## Stated goal
Extract every line of the records that contains the string "icon".

::: Source records :::

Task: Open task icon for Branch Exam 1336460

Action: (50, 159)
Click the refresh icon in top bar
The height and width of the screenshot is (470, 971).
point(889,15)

:::

## The completed task
Task: Open task icon for Branch Exam 1336460
Click the refresh icon in top bar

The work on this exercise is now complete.